One who could not submit himself in obedience, or adjust himself to the life and customs of the community, whether the cause be his own fault or not, should be sent away. It would not be for his happiness to retain him under a yoke he could not bear, and even his salvation might be thereby imperilled.

Fourth. As we have already seen, there are certain persons in the world whose rights may condition the entrance of an aspirant into Religion. If it transpired that the aspirant had a living spouse, he would be dismissed. Likewise if it were discovered that he had large debts concerning which he had been silent when he applied for admission. The same rules that have been given concerning the needs of a parent, or certain other relatives, apply even more freely to a novice than to one who has been professed.

XI. Of the Master of Novices

When one considers the seriousness of Religious Profession, and that it binds the individual as well as the community as long as the former shall live, it will be understood of what grave importance it is that the novices be well trained.

For this reason the Master of Novices in all communities is regarded as one of the most important officials, more important in many respects than the

Superior himself, for to him is entrusted the moulding of the community. Its future is in his hands, as in those of no other official, and the stamp he sets upon the young Religious will give tone and colour to the community in years to come.

St. Basil is the first of the Fathers to describe in detail the qualifications of him who would train souls in Religion. In order to be “a safe guide,” he must be, he says, one " who knows well how to lead such as are journeying Godward, who is rich in virtues, showing forth by his works his love for God, and being wise in the Holy Scriptures."1

The Rule of St. Benedict speaks especially of the character of him who is appointed to train the novices: "Let a senior, one who has the address of winning souls, be appointed over him to watch him with the utmost care, and to see whether he is truly seeking God and has an eagerness in the Work of God, in obedience and humiliation."

The seniority of the Master of Novices is not necessarily that of years, but must, in every case, be that of spiritual experience and ripe learning in spiritual things.

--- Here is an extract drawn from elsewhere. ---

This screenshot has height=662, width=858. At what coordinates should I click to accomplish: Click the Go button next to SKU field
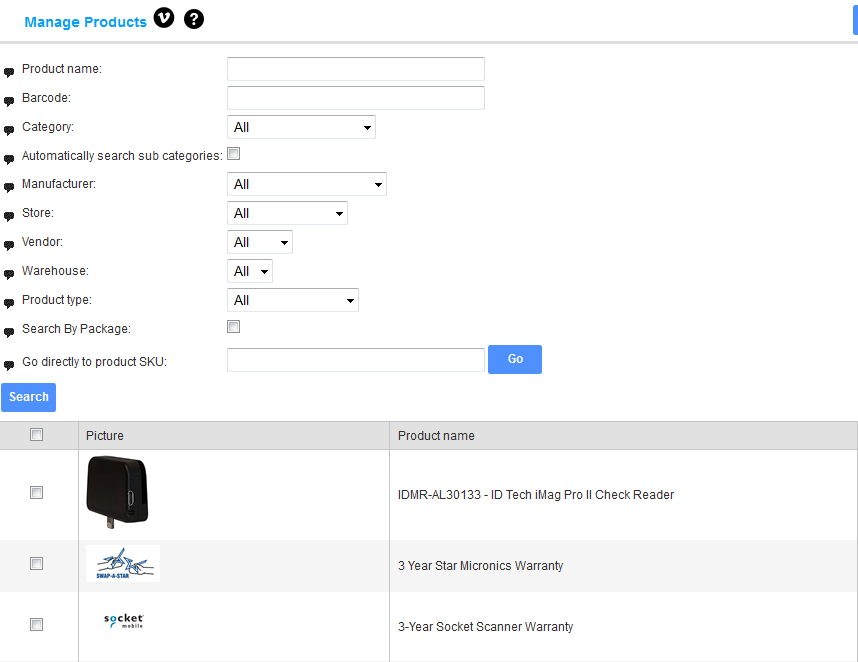pyautogui.click(x=514, y=359)
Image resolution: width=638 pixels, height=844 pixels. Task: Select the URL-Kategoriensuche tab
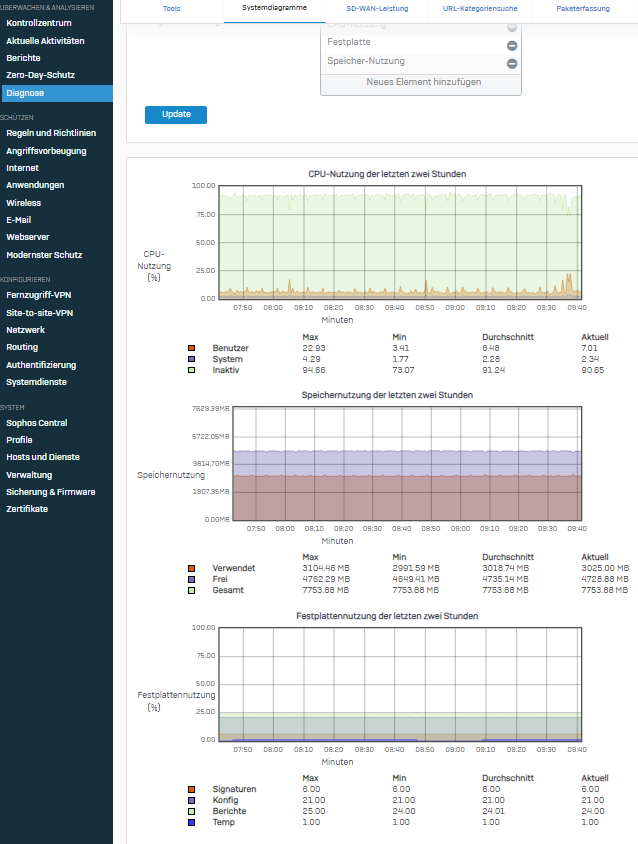480,8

"His knowledge must be experimental as well as scientific," says Doyle. He must have gone through all its duties, and encountered its many difficulties, and tested the weight of the yoke which it imposes. This will give an authority to his words, and infuse into them a persuasive power which cannot be acquired either from books or from the closest mental application.

1 St. Basil, De Renunciatione Saeculi, 2. 2St. Benedict, Regula, cap. 58.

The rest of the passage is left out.